Preparing for a Future in Science: The Impacts of Researching with the GBO
Image: Students exploring the GBO. Aviva O'Neil.
At the Foundation’s recent STARFEST Student Research Symposium, attendees had the chance to hear from high school, college, and graduate students about the impact that conducting research with the GBO had on their personal and professional lives. Jon Ginouves and Taime Clark were among the students that spoke. Jon and Taime described the formative role that their GBO research experience played in their decisions to pursue careers in scientific fields.

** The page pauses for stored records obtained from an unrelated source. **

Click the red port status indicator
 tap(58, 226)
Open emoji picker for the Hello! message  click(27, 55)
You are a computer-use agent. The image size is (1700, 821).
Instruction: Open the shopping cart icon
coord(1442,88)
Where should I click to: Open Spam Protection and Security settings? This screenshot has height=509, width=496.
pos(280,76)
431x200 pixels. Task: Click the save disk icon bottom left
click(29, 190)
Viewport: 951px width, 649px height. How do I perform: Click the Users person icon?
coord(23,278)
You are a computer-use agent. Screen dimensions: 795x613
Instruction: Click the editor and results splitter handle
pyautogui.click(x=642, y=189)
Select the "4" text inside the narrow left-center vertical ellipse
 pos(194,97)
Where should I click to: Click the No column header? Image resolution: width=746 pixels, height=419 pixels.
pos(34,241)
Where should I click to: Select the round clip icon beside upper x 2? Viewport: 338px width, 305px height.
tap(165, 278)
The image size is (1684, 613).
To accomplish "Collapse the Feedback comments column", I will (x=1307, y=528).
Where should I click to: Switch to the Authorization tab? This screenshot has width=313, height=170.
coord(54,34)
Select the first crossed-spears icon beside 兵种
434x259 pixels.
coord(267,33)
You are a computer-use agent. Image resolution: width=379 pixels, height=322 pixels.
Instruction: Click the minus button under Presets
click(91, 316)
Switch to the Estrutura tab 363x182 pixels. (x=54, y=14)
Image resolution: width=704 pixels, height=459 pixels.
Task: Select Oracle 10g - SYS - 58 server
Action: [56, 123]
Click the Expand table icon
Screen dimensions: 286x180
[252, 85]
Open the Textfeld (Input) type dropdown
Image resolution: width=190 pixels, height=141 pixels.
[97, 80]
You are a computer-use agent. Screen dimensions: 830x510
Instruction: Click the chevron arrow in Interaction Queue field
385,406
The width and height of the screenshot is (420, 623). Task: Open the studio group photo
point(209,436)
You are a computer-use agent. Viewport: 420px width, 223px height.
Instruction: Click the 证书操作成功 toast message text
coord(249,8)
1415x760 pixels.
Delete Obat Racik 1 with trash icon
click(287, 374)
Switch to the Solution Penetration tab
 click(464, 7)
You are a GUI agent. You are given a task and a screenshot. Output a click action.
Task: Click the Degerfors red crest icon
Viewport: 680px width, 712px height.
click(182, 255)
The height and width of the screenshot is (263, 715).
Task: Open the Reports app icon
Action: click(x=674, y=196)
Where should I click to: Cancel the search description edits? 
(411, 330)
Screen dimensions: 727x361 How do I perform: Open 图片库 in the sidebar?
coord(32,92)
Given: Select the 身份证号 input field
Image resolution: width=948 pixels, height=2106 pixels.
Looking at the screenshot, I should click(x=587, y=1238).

“The biggest impact of conducting research with the GBO was the confidence it gave me as a scientist to pursue research in my field and to stick with my passions, even when it was difficult” Taime Clark
As a high school student, Taime Clark participated in the Great Basin Observatory Double Star Research program. In the years since, Taime graduated from Southern Utah University with a bachelor’s degree in Chemistry and minors in both Mathematics and Physics. She currently teaches chemistry lab classes at SUU and is in the process of applying for graduate school, where she plans to obtain a PhD in Chemistry.
Beyond confidence building, Taime related that conducting research with the GBO taught her many technical skills, “In my chemistry lab classes, we were also expected to write very in-depth and academic lab report papers, almost of publishing quality. It was nice to already have experience writing scientific papers of that quality, since the process is so different from other writing.”
Jon Ginouves conducted research with the GBO during high school, supported through the mentorship of SUU’s Professor of Physics, Dr. Cameron Pace. Jon is currently pursuing a career in paleontology.
"The GBO project was my first introduction to real, hands-on, hard science. Ever since I was a kid, my fascinations tended to fall within the natural sciences, with the big two being astronomy and paleontology. The latter had since won out, as I focused my college career towards the geologic side of paleontology.
The GBO project, right off the bat, opened the doors of the scientific process. In the course of conducting real research and writing a real paper, I came to understand the practical applications of the scientific method in minute detail, got a feel for how to work with a scientifically-minded team, how to apply individual strengths to the greater task, and how to surmount the looming barrier of peer review.
Regardless of which discipline someone might pursue in the sciences, these skills and experiences are all integral parts of the daunting task of real scientific discovery. Publishing the resulting double star observation paper gave me the confidence and skills needed to move on to involvement in paleontological research projects.
All in all, the GBO project turned the seemingly insurmountable task of becoming a published scientific researcher into a very tangible reality. It was an opportunity that allowed me to realize that, with some time and effort, real scientific discovery is something anyone can do.
It also meant spending some extra time staring at the stars, which was just the icing on the astronomical cake.” Jon Ginouves
Each year, 25-40 students participate in the GBO Double Star Research program. Currently, as some of the earliest participants in the program are graduating college and beginning to pursue scientific careers, it is becoming clear that the benefits of conducting research with the GBO can have life changing effects.